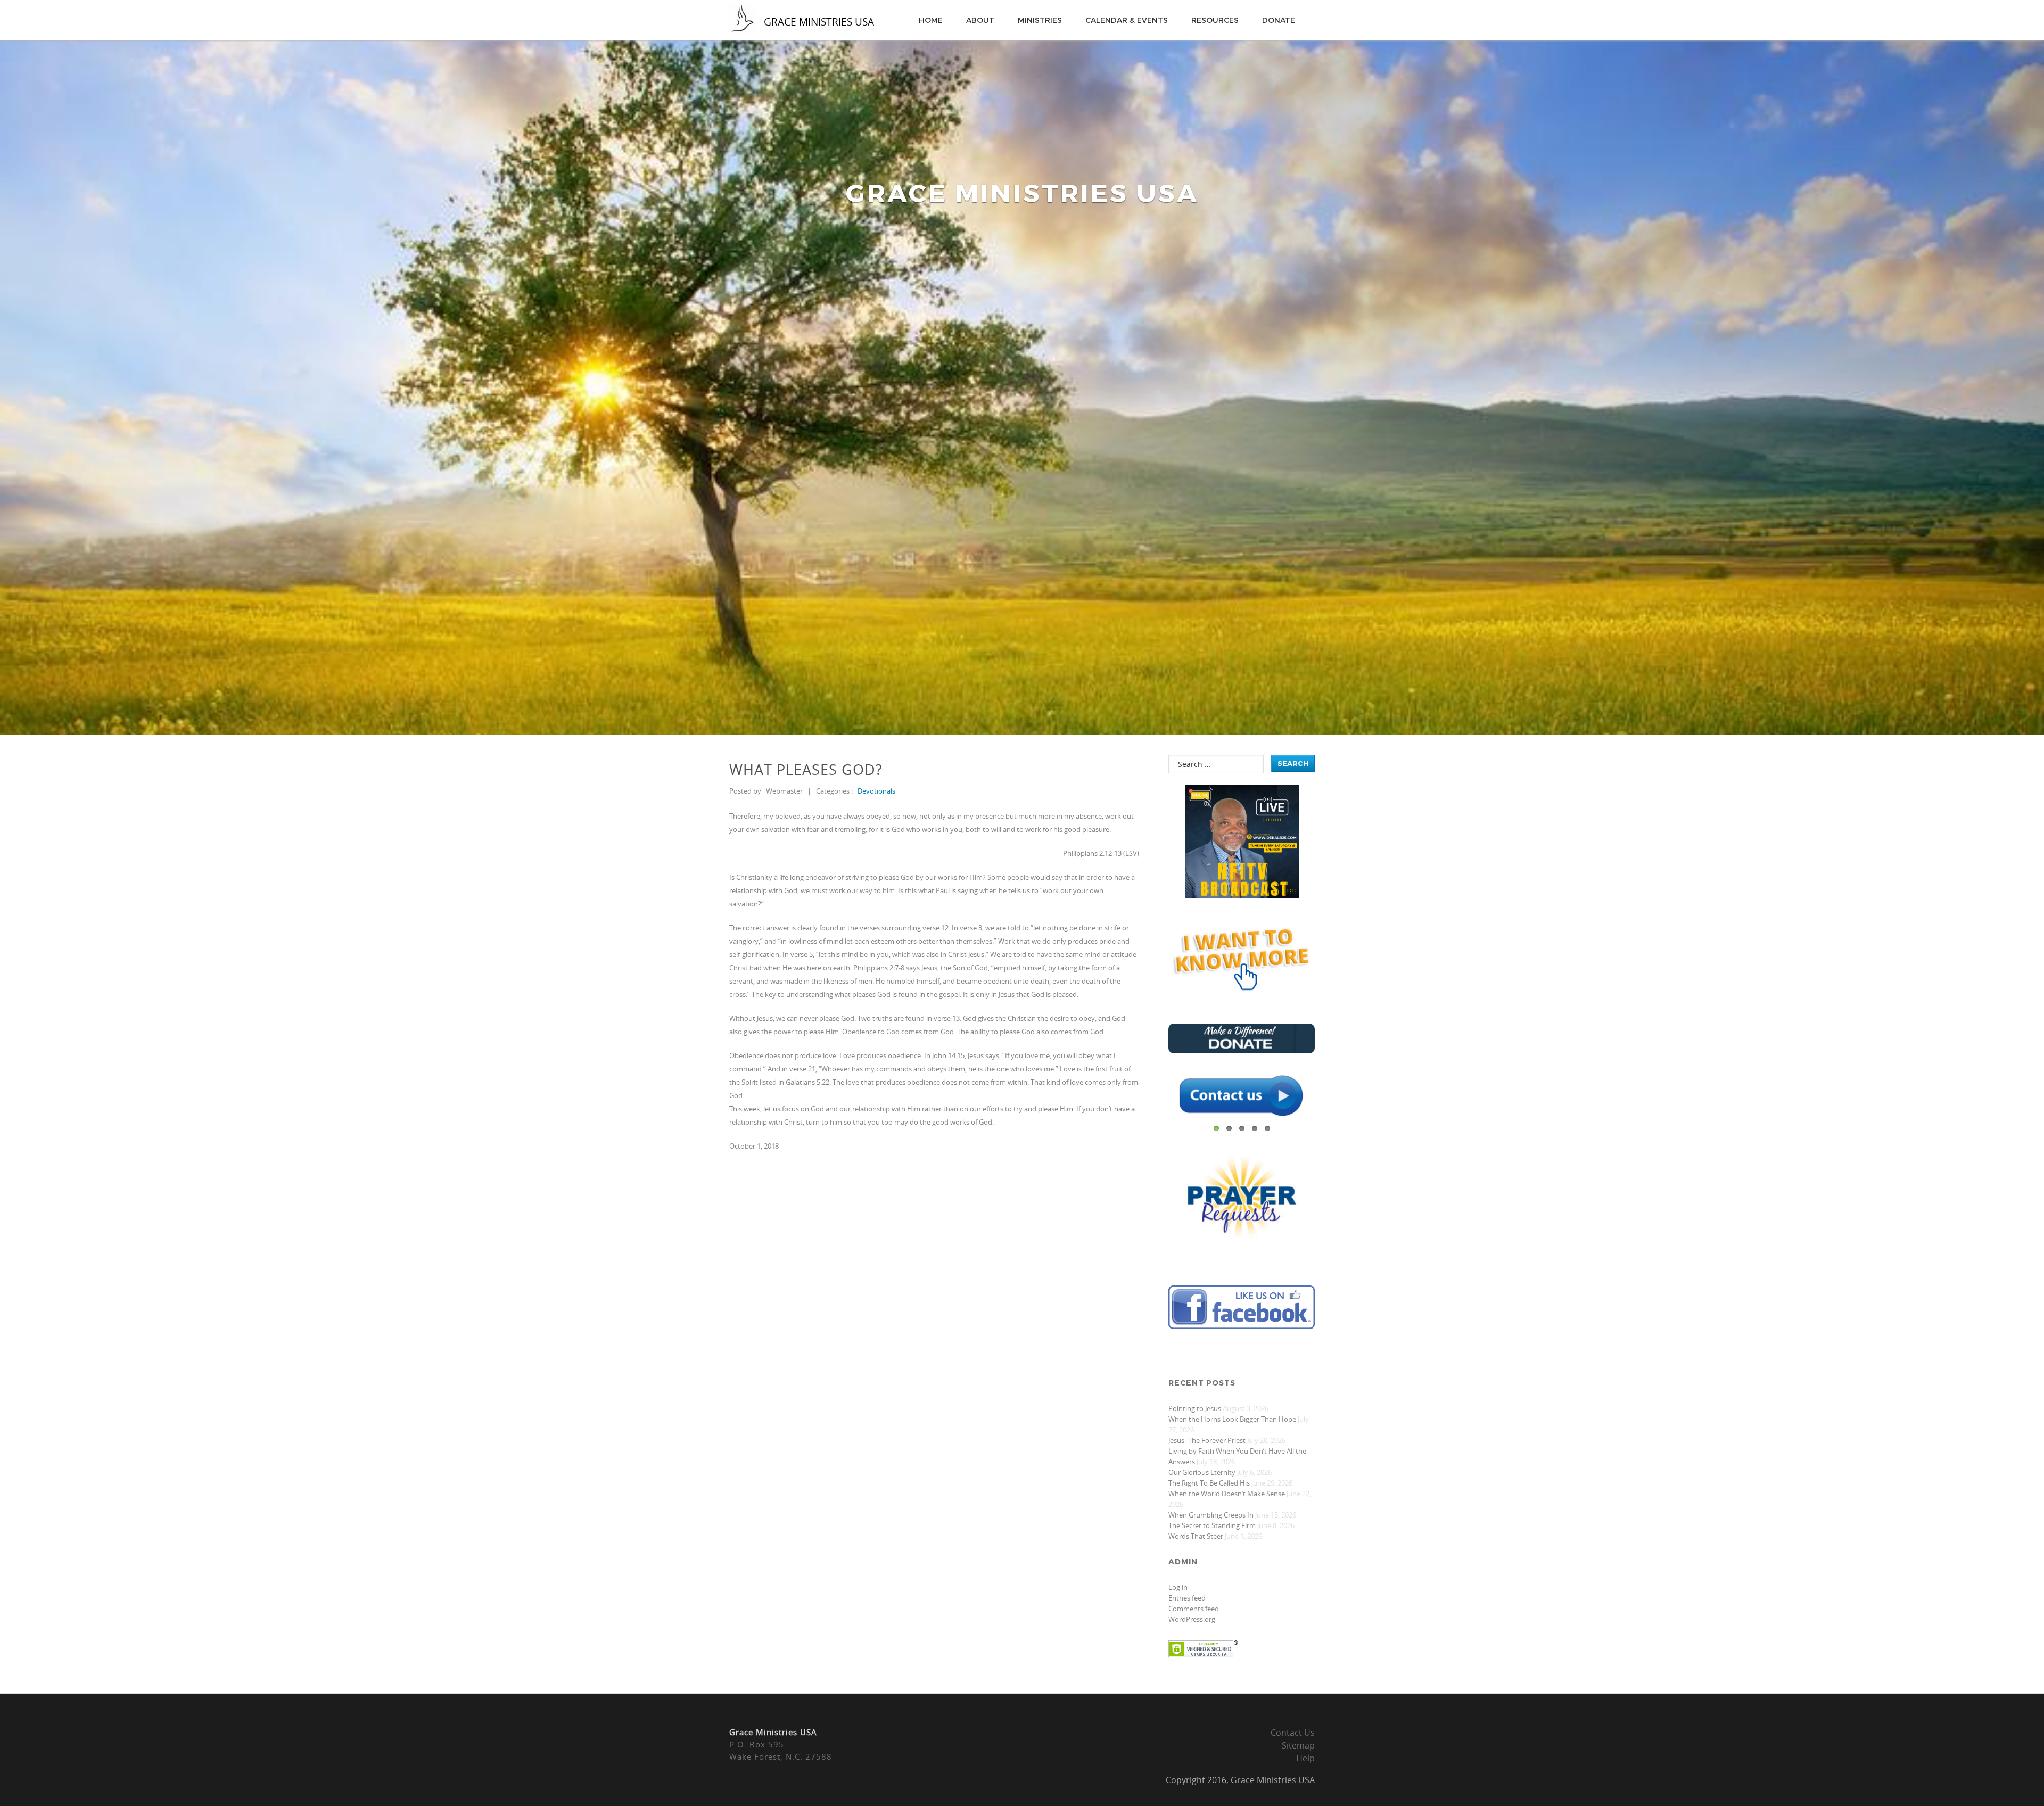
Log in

==

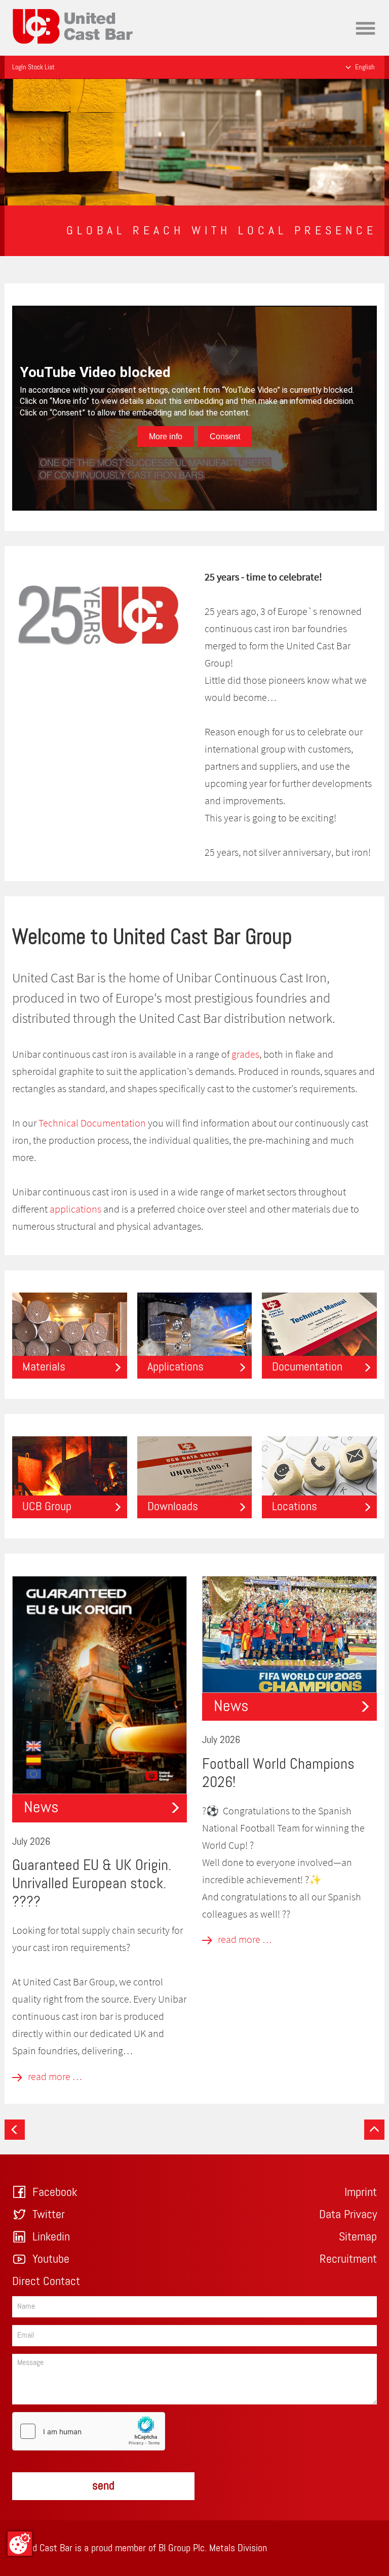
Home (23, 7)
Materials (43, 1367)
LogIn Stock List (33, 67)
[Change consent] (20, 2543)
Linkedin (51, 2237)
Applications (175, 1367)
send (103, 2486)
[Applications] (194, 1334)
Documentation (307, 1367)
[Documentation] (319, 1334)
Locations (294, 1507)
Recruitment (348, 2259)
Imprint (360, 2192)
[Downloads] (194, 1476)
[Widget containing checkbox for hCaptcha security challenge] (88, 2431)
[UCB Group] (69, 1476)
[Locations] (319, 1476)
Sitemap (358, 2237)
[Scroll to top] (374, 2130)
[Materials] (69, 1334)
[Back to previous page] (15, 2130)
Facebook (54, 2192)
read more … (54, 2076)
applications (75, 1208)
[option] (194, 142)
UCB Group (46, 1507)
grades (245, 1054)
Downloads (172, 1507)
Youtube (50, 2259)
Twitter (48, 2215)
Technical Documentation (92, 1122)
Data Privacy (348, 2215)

---

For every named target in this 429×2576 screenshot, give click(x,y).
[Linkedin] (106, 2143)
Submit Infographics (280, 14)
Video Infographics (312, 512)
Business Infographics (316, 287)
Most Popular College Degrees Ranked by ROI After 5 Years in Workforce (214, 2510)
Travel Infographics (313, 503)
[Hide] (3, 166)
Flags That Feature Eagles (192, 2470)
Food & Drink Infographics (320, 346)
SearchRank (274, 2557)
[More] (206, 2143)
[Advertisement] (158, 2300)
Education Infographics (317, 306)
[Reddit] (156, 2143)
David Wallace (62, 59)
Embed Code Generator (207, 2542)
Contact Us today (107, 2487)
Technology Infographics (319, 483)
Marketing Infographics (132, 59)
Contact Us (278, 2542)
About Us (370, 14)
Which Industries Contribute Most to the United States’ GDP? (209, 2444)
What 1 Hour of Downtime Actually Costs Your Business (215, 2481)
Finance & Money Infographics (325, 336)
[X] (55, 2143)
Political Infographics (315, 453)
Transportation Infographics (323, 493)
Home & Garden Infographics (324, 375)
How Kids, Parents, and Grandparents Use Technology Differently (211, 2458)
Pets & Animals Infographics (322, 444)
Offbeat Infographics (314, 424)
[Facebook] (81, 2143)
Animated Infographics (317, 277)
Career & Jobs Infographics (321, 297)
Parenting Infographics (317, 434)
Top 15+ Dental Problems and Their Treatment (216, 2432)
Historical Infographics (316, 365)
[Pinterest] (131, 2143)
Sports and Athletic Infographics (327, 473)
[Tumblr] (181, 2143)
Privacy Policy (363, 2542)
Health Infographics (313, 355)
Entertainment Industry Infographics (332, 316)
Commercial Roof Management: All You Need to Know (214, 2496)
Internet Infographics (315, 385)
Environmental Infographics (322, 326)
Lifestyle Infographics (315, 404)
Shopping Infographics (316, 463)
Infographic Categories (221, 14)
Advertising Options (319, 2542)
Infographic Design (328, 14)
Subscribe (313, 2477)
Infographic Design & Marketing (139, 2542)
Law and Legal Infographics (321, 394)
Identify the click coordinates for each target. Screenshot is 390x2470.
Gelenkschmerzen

◆ What you are asked to do ◆
Which lines of the records contain "Technology"? Show each of them.

◆ Task response ◆
Technology Infographics (319, 483)
How Kids, Parents, and Grandparents Use Technology Differently (211, 2458)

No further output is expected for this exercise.